Fibre sociale indispensable
Les séjours sont payés par les départements ou les établissements. En moyenne, les agricultrices reçoivent 60 €/enfant/24 heures. « Cette diversification apporte un revenu supplémentaire non négligeable, précise la conseillère. Mais il faut avant tout avoir la fibre sociale car cet accueil nécessite un engagement personnel important. C’est par ailleurs un projet à choisir en famille : tous les membres doivent être partants, car les jeunes sont accueillis au domicile et partagent la vie privée des exploitants. Les agriculteurs doivent être à l’écoute de leurs propres enfants. »
Après 22 ans de recul, Valérie Louchez peut constater que les retours des familles sont positifs. « Tous les agriculteurs me disent que ces jeunes leur apportent beaucoup, à eux, mais également à leurs enfants. Bien sûr, cela reste une activité humaine et comprend parfois des difficultés. L’important est de mettre un cadre, voir ce qu’il est possible de faire ou non. Une révision du projet est toujours possible. L’important est qu’il satisfasse tout le monde. » La conseillère recommande aux agriculteurs de rejoindre le réseau lorsqu’ils n’ont pas encore d’enfants ou lorsque leurs enfants sont âgés de 7-8 ans.
Des formations obligatoires
Les agricultrices doivent suivre un minimum de 60 heures de formation. Elles acquièrent ainsi des connaissances sur la psychologie de l’enfant et de l’adolescent, ainsi que sur leurs besoins. Elles apprennent également à mieux comprendre les comportements de certains enfants accueillis et à savoir comment réagir. « Beaucoup de jeunes ont perdu un de leurs parents, ou sont en situation d’abandon, informe Valérie Louchez. Ils sont pour la plupart traumatisés, en grande souffrance affective, et présentent des besoins particuliers. »

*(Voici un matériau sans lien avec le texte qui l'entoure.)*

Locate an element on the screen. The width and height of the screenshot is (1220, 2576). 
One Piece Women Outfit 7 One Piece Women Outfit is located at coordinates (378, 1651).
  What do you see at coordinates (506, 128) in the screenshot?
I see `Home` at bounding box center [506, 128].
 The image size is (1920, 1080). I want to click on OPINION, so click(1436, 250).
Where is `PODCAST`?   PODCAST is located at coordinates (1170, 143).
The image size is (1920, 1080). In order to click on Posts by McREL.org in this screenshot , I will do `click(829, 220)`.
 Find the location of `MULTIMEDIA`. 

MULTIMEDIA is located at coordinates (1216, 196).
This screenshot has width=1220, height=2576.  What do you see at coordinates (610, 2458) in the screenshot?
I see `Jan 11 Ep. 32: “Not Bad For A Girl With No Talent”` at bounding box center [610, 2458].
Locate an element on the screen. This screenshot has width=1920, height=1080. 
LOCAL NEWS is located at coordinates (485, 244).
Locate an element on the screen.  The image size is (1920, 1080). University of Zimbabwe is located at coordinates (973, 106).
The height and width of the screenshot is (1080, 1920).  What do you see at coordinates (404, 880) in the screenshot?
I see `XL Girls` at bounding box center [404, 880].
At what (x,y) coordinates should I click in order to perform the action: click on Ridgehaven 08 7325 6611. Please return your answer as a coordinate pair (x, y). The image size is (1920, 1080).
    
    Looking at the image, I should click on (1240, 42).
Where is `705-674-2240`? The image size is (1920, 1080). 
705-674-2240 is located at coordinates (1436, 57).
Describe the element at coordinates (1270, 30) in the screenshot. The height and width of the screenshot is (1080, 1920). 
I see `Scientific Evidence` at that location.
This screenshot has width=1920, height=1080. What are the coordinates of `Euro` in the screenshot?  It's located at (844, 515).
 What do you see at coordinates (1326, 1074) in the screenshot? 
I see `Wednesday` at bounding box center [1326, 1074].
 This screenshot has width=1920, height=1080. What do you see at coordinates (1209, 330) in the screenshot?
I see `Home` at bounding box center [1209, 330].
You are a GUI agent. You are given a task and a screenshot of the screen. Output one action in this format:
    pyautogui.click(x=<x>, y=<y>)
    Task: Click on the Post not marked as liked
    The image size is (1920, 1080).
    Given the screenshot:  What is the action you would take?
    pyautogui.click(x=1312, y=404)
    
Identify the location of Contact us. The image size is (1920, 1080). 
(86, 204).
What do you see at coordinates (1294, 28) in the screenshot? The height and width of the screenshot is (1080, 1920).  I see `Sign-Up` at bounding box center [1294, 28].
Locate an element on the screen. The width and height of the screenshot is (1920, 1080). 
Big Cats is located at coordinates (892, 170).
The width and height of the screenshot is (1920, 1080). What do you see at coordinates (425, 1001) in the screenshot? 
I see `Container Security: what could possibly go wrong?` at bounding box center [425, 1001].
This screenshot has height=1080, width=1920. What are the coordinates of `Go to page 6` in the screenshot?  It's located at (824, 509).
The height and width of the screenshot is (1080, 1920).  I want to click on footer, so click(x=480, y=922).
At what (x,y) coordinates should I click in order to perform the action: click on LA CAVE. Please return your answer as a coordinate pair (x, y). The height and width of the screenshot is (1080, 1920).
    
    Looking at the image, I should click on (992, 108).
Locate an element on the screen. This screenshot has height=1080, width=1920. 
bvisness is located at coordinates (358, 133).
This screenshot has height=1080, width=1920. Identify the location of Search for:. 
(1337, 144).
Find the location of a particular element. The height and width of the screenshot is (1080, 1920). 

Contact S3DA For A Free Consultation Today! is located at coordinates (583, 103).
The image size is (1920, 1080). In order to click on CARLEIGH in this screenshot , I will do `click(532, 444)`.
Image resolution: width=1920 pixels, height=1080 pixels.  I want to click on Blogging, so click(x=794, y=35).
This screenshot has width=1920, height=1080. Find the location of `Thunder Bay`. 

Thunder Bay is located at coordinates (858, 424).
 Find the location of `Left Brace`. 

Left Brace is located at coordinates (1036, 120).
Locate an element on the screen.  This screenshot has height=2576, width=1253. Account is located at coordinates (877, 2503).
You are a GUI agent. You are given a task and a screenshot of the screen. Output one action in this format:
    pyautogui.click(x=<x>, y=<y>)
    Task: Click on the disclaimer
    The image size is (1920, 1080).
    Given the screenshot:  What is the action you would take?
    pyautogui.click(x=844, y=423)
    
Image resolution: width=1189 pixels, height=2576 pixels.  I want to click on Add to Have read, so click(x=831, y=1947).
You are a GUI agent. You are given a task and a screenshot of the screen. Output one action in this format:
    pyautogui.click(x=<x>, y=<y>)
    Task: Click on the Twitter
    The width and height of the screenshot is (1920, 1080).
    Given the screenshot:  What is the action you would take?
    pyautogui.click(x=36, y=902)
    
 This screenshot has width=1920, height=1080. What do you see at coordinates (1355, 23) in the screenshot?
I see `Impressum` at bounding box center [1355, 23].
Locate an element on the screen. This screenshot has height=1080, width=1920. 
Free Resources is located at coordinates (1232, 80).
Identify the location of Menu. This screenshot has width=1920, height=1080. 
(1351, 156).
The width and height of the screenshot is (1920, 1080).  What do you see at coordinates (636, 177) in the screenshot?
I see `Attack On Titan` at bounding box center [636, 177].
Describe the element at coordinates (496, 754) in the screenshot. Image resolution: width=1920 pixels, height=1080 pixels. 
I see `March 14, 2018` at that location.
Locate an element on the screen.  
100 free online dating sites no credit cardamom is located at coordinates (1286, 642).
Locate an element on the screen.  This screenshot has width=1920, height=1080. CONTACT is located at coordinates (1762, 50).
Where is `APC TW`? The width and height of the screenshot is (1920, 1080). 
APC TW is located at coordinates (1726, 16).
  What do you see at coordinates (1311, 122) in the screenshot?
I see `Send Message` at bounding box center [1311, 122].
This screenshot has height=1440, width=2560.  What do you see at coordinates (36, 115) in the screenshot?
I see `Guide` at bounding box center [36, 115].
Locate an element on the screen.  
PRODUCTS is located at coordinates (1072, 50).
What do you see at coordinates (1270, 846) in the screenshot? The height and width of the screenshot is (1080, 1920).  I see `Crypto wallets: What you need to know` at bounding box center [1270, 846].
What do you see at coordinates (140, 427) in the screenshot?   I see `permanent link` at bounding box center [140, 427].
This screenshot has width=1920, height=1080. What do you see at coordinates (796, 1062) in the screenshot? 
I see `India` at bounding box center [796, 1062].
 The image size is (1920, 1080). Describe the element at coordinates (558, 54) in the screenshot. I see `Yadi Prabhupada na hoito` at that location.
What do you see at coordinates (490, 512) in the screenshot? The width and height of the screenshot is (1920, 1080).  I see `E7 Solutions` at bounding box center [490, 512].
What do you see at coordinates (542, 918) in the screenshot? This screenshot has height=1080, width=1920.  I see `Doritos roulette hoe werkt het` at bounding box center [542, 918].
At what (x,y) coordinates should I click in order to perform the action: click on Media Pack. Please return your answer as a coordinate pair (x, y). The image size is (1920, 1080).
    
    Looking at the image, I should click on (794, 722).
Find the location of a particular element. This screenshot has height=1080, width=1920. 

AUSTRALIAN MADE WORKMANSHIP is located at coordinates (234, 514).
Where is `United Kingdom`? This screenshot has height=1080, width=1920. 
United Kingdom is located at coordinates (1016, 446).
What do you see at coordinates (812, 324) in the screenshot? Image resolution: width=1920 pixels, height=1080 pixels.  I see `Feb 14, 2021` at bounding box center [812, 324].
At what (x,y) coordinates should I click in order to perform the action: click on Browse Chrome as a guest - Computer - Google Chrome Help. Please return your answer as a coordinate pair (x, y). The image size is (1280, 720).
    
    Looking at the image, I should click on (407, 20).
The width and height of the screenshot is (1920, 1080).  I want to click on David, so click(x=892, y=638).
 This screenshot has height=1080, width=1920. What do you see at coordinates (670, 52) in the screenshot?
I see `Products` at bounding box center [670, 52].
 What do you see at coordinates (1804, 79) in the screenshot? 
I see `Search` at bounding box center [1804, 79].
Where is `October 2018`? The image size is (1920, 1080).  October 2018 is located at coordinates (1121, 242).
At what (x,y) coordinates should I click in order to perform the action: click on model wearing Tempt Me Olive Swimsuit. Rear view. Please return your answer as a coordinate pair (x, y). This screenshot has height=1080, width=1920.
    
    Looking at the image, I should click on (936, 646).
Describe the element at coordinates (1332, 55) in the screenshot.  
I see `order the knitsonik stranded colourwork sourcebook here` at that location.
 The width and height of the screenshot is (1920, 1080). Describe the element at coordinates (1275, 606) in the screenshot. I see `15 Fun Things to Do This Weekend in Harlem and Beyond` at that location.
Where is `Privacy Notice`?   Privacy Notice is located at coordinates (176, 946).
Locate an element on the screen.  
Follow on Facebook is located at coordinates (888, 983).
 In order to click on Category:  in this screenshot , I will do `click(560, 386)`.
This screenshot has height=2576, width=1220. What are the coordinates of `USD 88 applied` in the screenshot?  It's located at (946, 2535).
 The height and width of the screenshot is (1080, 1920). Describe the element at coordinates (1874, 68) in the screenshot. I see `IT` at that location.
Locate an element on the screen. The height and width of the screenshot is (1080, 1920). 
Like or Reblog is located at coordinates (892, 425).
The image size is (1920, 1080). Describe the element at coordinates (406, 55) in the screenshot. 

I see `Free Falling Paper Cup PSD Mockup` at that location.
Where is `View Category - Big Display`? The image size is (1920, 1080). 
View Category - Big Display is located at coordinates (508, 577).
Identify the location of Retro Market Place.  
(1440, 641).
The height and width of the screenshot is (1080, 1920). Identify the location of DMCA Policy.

Le certificat prévention et secours civiques de niveau 1 (PSC1) est également exigé. Enfin, tous les ans, une formation d’un jour ou deux, dont le thème est défini par les agricultrices selon leurs besoins, doit être suivie par ces dernières.
« Les agricultrices ne sont jamais seules, reprend la conseillère. Le réseau se réunit deux fois par an pour échanger. Et toutes peuvent m’appeler dès qu’elles en ressentent le besoin ».
Article de Gaëlle Gaudin pour la revue Travaux&Innovations n°297, d'avril 2023.